Die „Autorität der Elite“ wollen Hofer und große Teile seiner Wählerschaft durch „Autorität des Mittelmaßes“ ersetzt sehen. Die Elite soll nicht erneuert, sondern mit einer „Antielite“ in einer autoritären Machtposition ausgetauscht werden.

Diese Elitenfeindlichkeit ist zugleich Erfolgsrezept und größte Schwäche der FPÖ (und anderer autoritärer Parteien in Europa). Sie behindert jede Kompetenz- und Machtakkumulation, die nur unter tätiger Mithilfe der Eliten erfolgen kann.
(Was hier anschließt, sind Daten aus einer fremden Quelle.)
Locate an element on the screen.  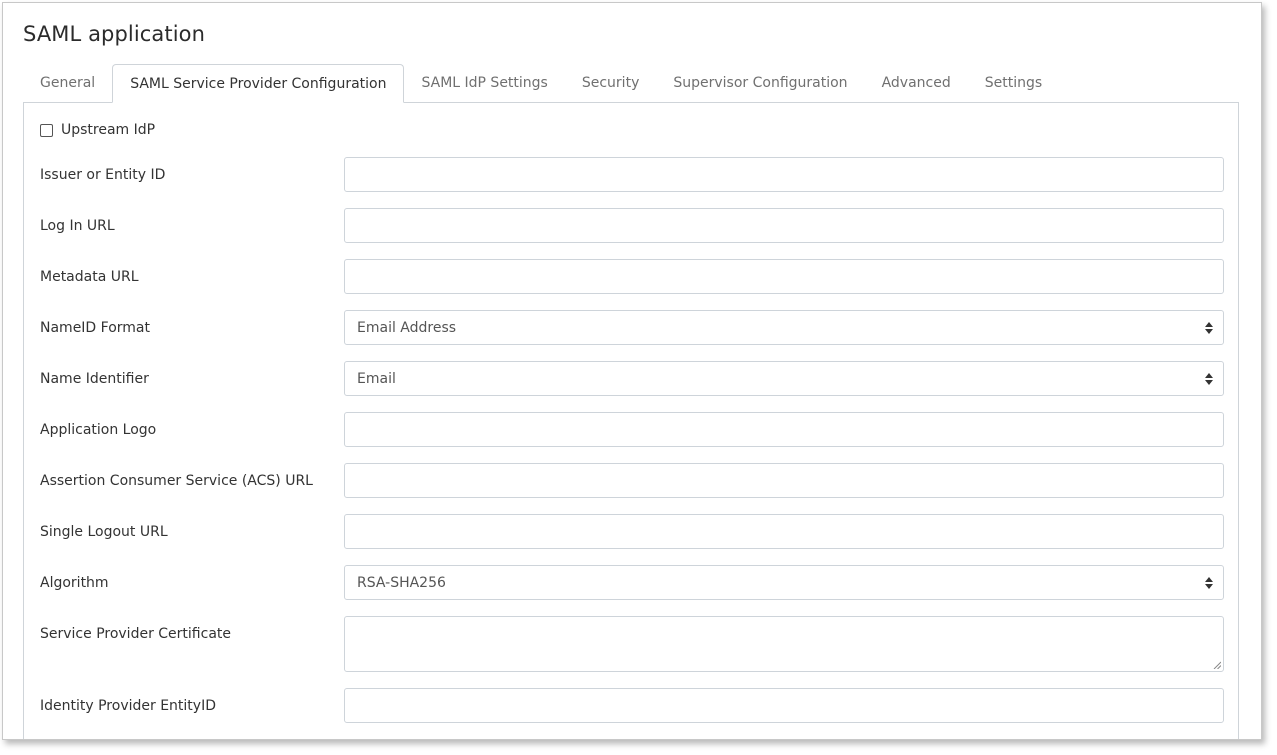
upstream-idp-checkbox is located at coordinates (46, 130).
Der notorische Dilettantismus der FPÖ (Norbert Hofer war diesbezüglich keine Ausnahme) ist nicht ihrer rechtsextremen, jedoch sehr wohl ihrer antielitären Positionierung geschuldet. Ihn abzulegen (zum Beispiel im Rahmen einer hypothetischen Regierungsbeteiligung) wird zu einer ideologischen Zerreißprobe führen müssen, die ungleich stärker als der „Knittelfelder Putsch“ von 2002 ausfallen wird.
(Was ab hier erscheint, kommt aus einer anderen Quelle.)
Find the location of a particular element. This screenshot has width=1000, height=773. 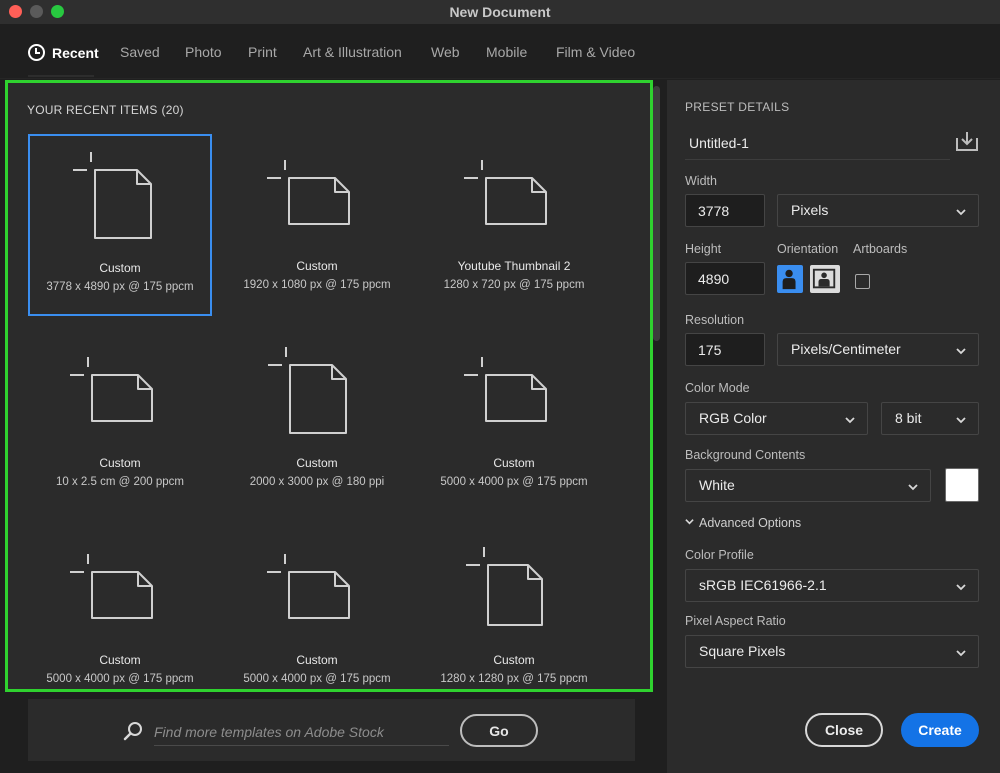

advanced-options-label: Advanced Options is located at coordinates (750, 523).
  1. Mit dem das österreichische Volk gänzlich unerfahren ist, sobald das politische Spektrum der Bundespräsidentenwahl nicht mehr von SPÖ und ÖVP dominiert ist.
  2. Eigentlich ist die Unterscheidung beider Kategorien ohnehin obsolet; sie beruht nur auf marginal unterschiedlichen rechtlichen Arbeitsverhältnissen.
  3. Die Stadt-Land-Spaltung sollte aus diesem Grund jedenfalls nicht bloß auf eine ökonomische Ebene projiziert werden.
  4. Dennoch bezweifle ich, dass der Spruch sich letztlich positiv auf Hofers Wahlergebnis ausgewirkt hat. Er war derartig plump und verletzend, dass er als Weckruf für die Mobilisierung eher dem Gegenlager dienen konnte.
  5. Man kann zum Beispiel Maria Theresia, Joseph II, Franz Joseph, Ignaz Seipel oder Bruno Kreisky erwähnen (vgl. Hanisch, 2005, Der lange Schatten des Staates: Österreichische Gesellschaftsgeschichte im 20. Jahrhundert)
  6. Es gibt nicht nur um akademische Grade, sondern auch Ingenieurstitel, Amtstitel und Berufstitel, die allesamt umfassend reglementiert sind.
  7. Mit anderen wenigen Gruppen, die mit einer nichtelitären Autorität identifiziert werden, wie die Polizei und das Bundesheer.
  8. Das ist vermutlich eine treffendere Bezeichnung der FPÖ-Politik als der inhaltsleere Terminus „populistisch“ oder der nur einen gewissen Teilaspekt erfassende Begriff „rechtsextrem“.
  9. Das ist meines Erachtens auch ein großer Unterschied zur FPÖ von Dr. Jörg Haider, der bloß eine erneuerte Elite etablieren wollte, insbesondere was Wirtschafts- und internationale Kompetenzen betrifft.